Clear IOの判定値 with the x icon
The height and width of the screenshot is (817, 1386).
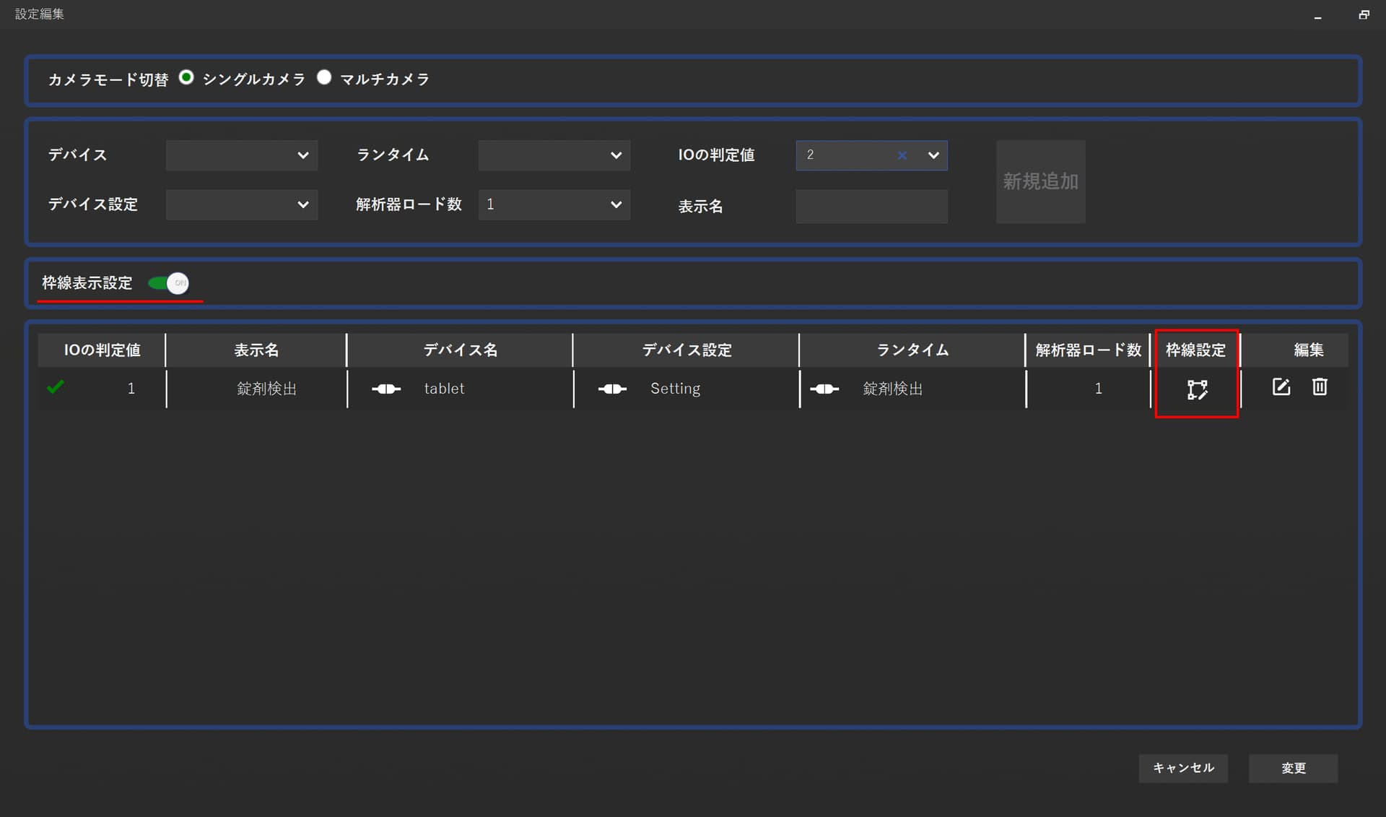tap(902, 155)
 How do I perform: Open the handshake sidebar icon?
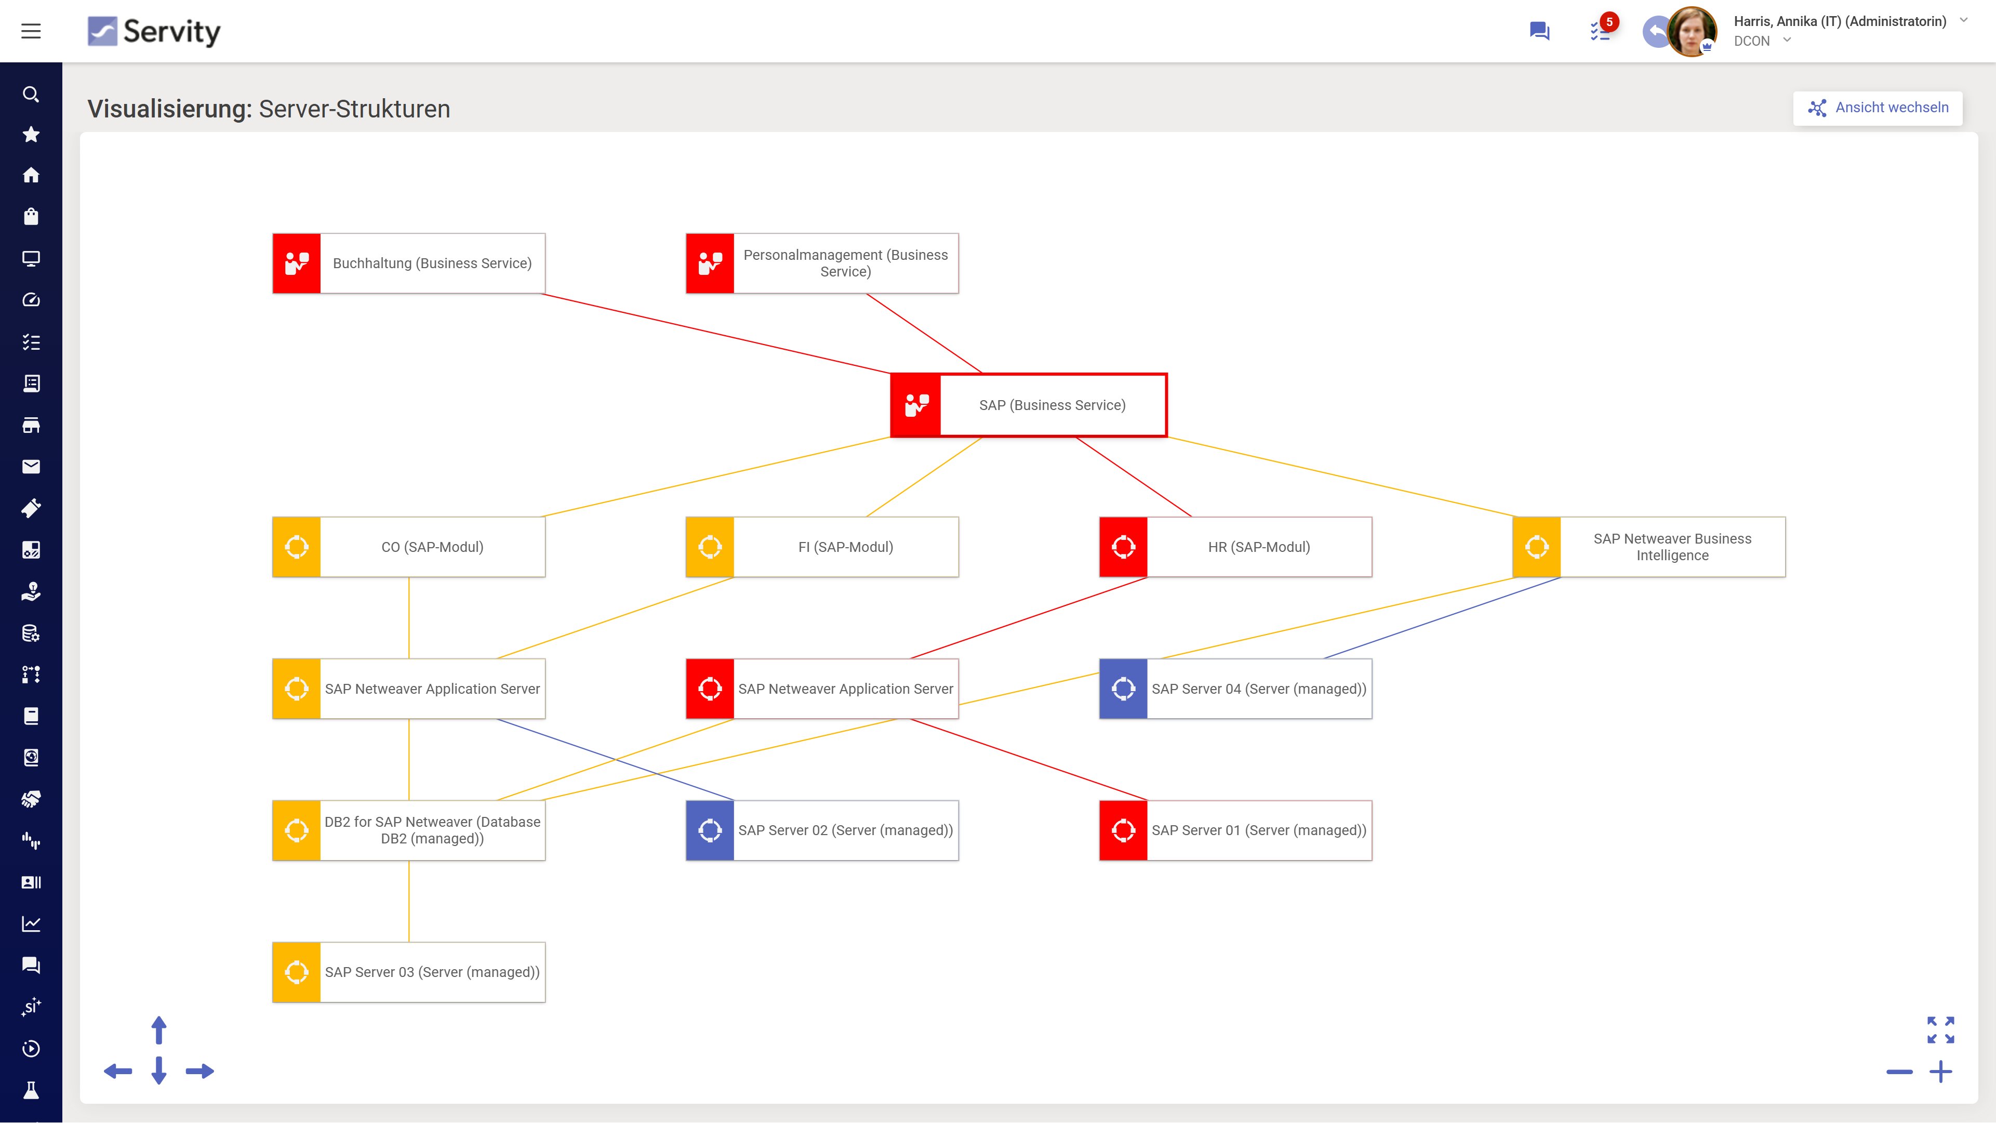click(31, 799)
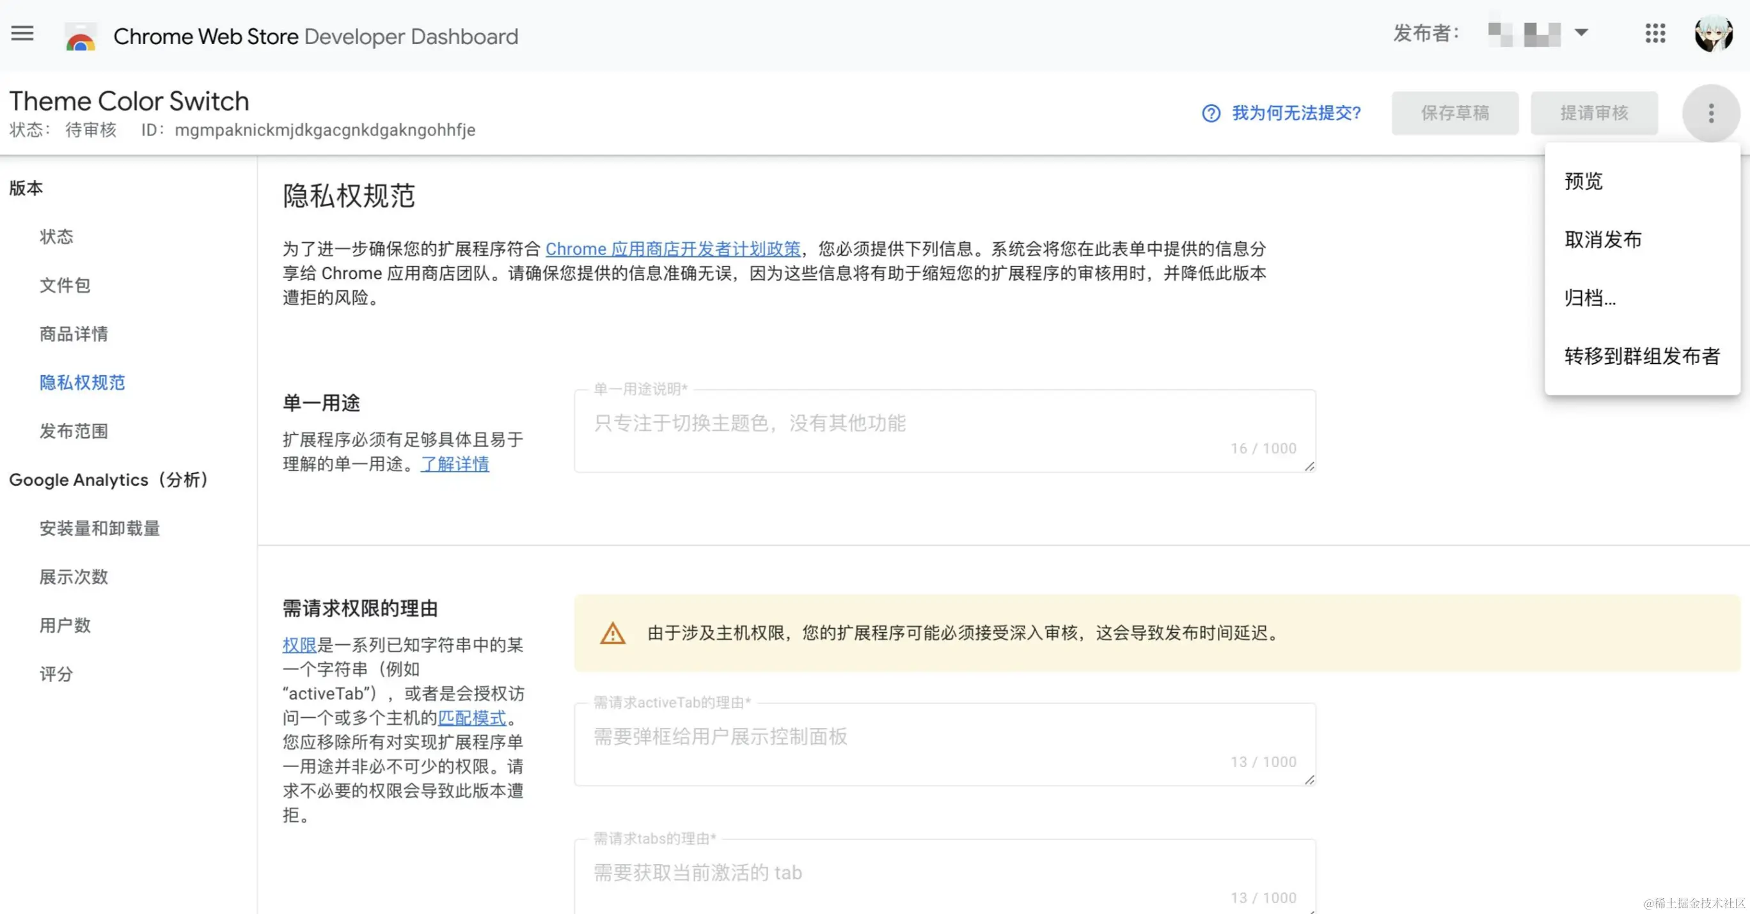Select 预览 from the options menu

click(1584, 181)
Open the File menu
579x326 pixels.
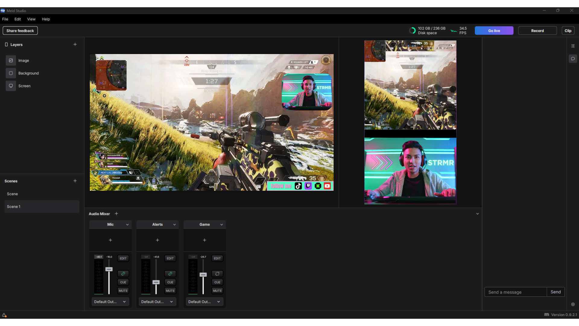pyautogui.click(x=5, y=19)
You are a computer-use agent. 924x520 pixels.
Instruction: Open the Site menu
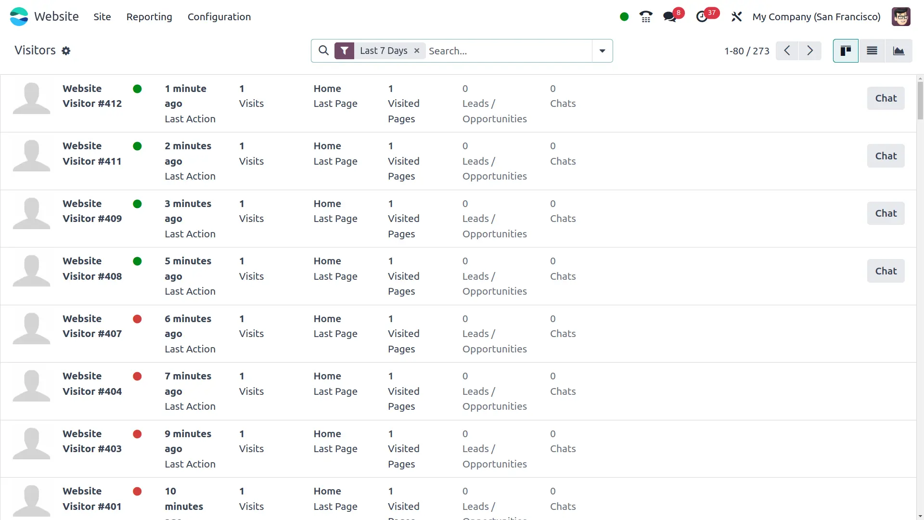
----------
**Work order**. Print the listing above in full, exactly as written. Omit any pictures.

**Response**.
Clear IOの判定値 with the x icon
The height and width of the screenshot is (817, 1386).
tap(902, 155)
 How do I perform: Open the handshake sidebar icon?
click(31, 799)
Select 预览 from the options menu

click(1584, 181)
Open the File menu
579x326 pixels.
pyautogui.click(x=5, y=19)
You are a computer-use agent. 924x520 pixels.
Instruction: Open the Site menu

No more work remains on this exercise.